# [What you have to do]
Please reproduce exactly the line that carries "Viewport: 2085px width, 930px height." and all remaining lines through the last line of the data, and write nothing else.

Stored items

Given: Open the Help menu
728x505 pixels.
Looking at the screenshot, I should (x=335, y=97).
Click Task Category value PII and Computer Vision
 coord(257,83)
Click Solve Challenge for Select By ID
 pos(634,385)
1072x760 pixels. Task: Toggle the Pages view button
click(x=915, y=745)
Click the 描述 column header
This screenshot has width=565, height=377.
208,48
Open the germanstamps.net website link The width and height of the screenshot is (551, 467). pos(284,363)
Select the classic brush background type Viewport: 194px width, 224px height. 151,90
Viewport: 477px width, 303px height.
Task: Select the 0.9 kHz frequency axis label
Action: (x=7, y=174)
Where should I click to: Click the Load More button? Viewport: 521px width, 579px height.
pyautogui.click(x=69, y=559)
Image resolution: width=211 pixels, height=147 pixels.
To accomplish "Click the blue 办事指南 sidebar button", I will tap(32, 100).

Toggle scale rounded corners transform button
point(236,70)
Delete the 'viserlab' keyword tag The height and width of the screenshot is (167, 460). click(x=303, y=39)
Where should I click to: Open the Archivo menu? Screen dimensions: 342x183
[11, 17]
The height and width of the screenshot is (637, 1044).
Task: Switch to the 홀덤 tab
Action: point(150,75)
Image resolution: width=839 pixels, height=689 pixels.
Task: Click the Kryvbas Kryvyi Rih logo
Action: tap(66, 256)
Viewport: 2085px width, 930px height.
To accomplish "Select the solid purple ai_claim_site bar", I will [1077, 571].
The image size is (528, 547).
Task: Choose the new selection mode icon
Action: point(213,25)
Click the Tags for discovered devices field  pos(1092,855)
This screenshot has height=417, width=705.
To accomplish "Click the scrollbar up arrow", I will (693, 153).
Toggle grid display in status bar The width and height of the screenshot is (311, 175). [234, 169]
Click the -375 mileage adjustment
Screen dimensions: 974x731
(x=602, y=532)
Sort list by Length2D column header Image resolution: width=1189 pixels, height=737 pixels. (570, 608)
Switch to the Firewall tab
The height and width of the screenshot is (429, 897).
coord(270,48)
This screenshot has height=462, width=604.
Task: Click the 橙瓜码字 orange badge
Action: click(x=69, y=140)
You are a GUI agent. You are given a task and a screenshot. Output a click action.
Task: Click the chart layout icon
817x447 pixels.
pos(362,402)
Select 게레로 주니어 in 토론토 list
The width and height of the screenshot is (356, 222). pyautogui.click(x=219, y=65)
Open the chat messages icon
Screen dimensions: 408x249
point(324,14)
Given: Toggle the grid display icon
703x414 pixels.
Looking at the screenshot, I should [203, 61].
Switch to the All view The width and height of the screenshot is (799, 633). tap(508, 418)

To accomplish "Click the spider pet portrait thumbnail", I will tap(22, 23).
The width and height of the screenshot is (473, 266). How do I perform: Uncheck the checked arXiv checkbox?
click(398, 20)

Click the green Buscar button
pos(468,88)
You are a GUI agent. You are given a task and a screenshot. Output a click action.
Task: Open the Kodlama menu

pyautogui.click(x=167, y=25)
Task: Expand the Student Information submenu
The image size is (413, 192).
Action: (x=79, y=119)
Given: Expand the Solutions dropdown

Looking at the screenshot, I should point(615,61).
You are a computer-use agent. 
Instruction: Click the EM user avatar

# [Exercise result]
Viewport: 2085px width, 930px height.
To accomplish "Select the solid purple ai_claim_site bar", I will [1077, 571].
The image size is (528, 547).
Task: Choose the new selection mode icon
Action: point(213,25)
Click the Tags for discovered devices field  pos(1092,855)
This screenshot has height=417, width=705.
To accomplish "Click the scrollbar up arrow", I will (693, 153).
Toggle grid display in status bar The width and height of the screenshot is (311, 175). [234, 169]
Click the -375 mileage adjustment
Screen dimensions: 974x731
(x=602, y=532)
Sort list by Length2D column header Image resolution: width=1189 pixels, height=737 pixels. (570, 608)
Switch to the Firewall tab
The height and width of the screenshot is (429, 897).
coord(270,48)
This screenshot has height=462, width=604.
Task: Click the 橙瓜码字 orange badge
Action: click(x=69, y=140)
You are a GUI agent. You are given a task and a screenshot. Output a click action.
Task: Click the chart layout icon
817x447 pixels.
pos(362,402)
Select 게레로 주니어 in 토론토 list
The width and height of the screenshot is (356, 222). pyautogui.click(x=219, y=65)
Open the chat messages icon
Screen dimensions: 408x249
point(324,14)
Given: Toggle the grid display icon
703x414 pixels.
Looking at the screenshot, I should [203, 61].
Switch to the All view The width and height of the screenshot is (799, 633). tap(508, 418)

To accomplish "Click the spider pet portrait thumbnail", I will tap(22, 23).
The width and height of the screenshot is (473, 266). How do I perform: Uncheck the checked arXiv checkbox?
click(398, 20)

Click the green Buscar button
pos(468,88)
You are a GUI agent. You are given a task and a screenshot. Output a click action.
Task: Open the Kodlama menu

pyautogui.click(x=167, y=25)
Task: Expand the Student Information submenu
The image size is (413, 192).
Action: (x=79, y=119)
Given: Expand the Solutions dropdown

Looking at the screenshot, I should point(615,61).
You are a computer-use agent. 
Instruction: Click the EM user avatar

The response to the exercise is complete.